28.07.2026 – 6:30 Uhr

Angesichts der jüngsten geopolitischen Verwerfungen und steigender Rohstoffpreise hat die Deutsche Bank ihre Prognosen für die türkische Wirtschaft drastisch revidiert. In einer aktuellen Analyse zum Zinsentscheid der türkischen Zentralbank (TCMB) heben die Ökonomen sowohl die Inflations- als auch die Zinserwartungen deutlich an und stellen die Märkte auf eine längere Durststrecke ein.

Laut dem von Ökonom Yiğit Onay verfassten Bericht ist die Entscheidung der Notenbank, den Leitzins im Juli unverändert zu belassen, eine direkte Reaktion auf das schwieriger gewordene externe Umfeld. Als zentrale Belastungsfaktoren identifiziert die Bank die eskalierenden globalen geopolitischen Spannungen sowie die massiv gestiegenen Energiekosten.

Die Analysten rechnen vor, dass allein der jüngste Anstieg der Brent-Ölpreise um mehr als 35 Prozent in Verbindung mit Steueranpassungen bei Kraftstoffen die Inflation im Land um etwa 1,5 Prozentpunkte zusätzlich belastet. Neben dem Ölpreisschock werden auch der um über 50 Prozent gestiegene europäische Erdgaspreis sowie die anziehenden Agrarrohstoffpreise als Bremsklötze für den erhofften Inflationsrückgang gewertet.

Prognosen kassiert: Inflation steigt, Zinssenkung vertagt

Als Konsequenz aus diesem Kostendruck korrigiert die Bank ihre makroökonomischen Eckdaten spürbar nach oben. So wird die Inflationsprognose zum Jahresende von zuvor 28,5 Prozent auf nun 30 Prozent angehoben. Gleichzeitig steigt die Erwartung für den Leitzins zum Jahresultimo von 35 auf 36 Prozent. Die von vielen Marktteilnehmern erhoffte Normalisierung des geldpolitischen Kurses, also eine Absenkung der effektiven Finanzierungskosten von derzeit 40 Prozent auf das Leitzinsniveau, sieht die Deutsche Bank frühestens im September.
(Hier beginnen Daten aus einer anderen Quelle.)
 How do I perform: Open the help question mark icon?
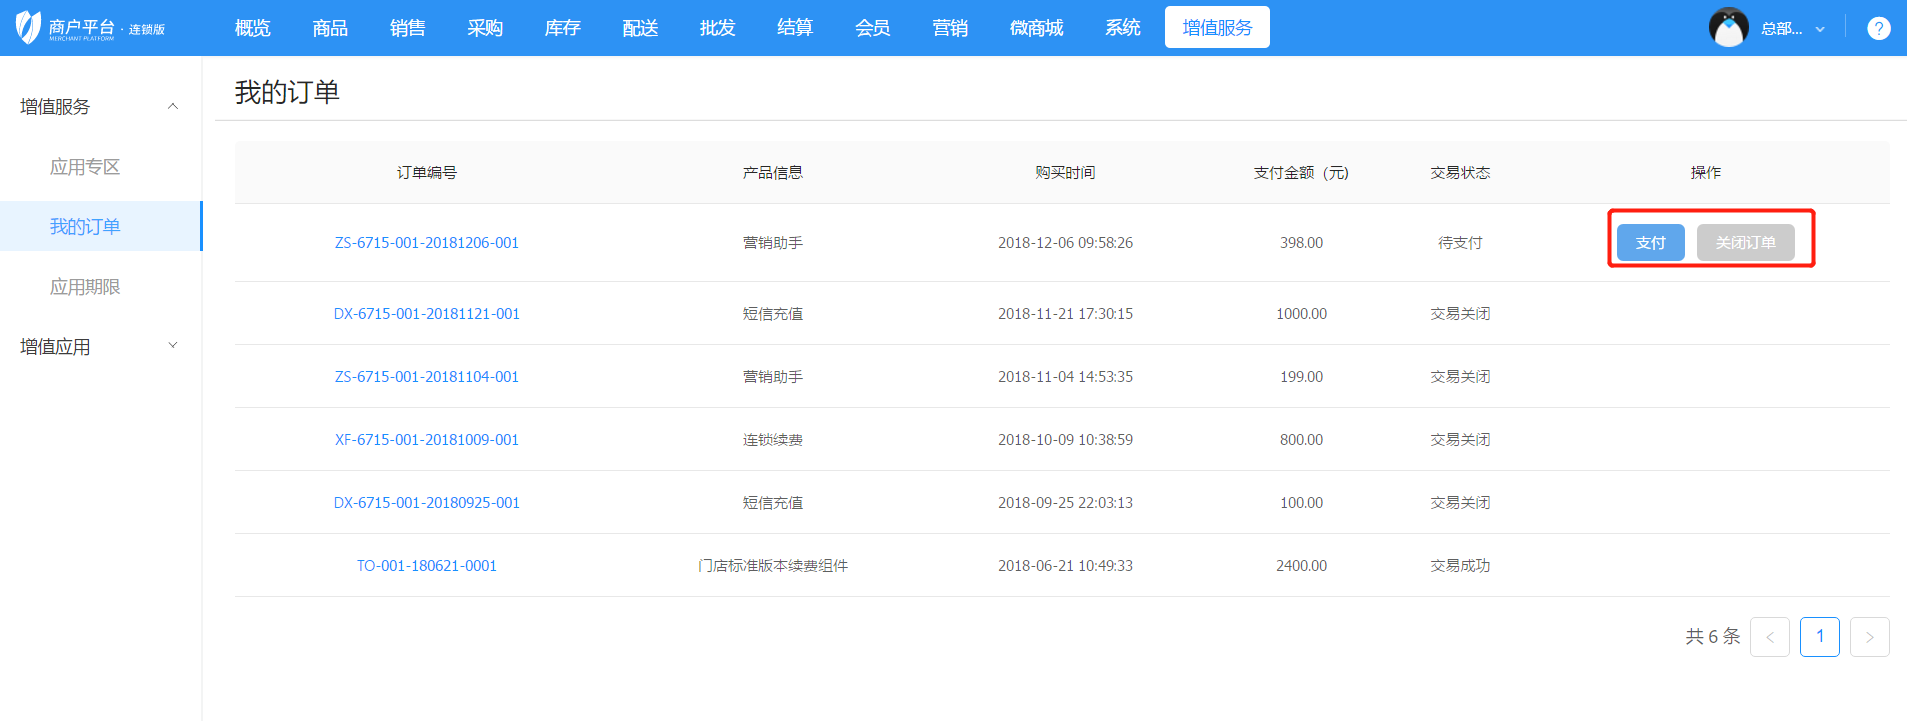1878,28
Mit tatsächlichen Zinssenkungen rechnen die Experten sogar erst im Schlussquartal des Jahres.

Horrorszenario: Lockere Geldpolitik erst 2027

Das von den Ökonomen skizzierte Risikoszenario ist besonders alarmierend. Sollte der Brent-Preis dauerhaft über 100 Dollar je Barrel liegen und gleichzeitig die steuerlichen Entlastungen bei Kraftstoffen auslaufen, droht eine Ausweitung des Leistungsbilanzdefizits. In einem solchen Umfeld wäre die Zentralbank gezwungen, ihren restriktiven Kurs weitaus länger beizubehalten.
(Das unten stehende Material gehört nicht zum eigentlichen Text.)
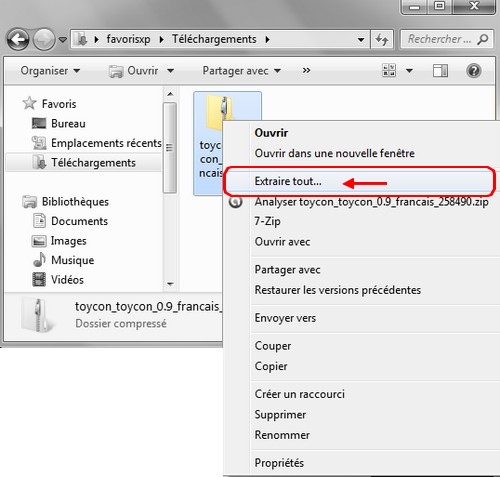Click the Back navigation arrow
This screenshot has height=477, width=500.
pos(17,40)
Die Deutsche Bank stellt für diesen Extremfall eine markante Warnung in den Raum: Die erste Zinssenkung könnte sich bis ins Jahr 2027 verschieben. Eine geldpolitische Lockerung würde dann in unbestimmte Ferne rücken.

Dennoch gibt es auch ein positives Alternativszenario. Sollten sich die geopolitischen Krisen rasch beruhigen, die Energiepreise deutlich nachgeben oder die Regierung mit zusätzlichen Subventionen eingreifen, könnte sich die Inflationsdynamik schneller als gedacht verbessern. In diesem Fall wäre die Notenbank in der Lage, früher als geplant die geldpolitische Bremse zu lösen.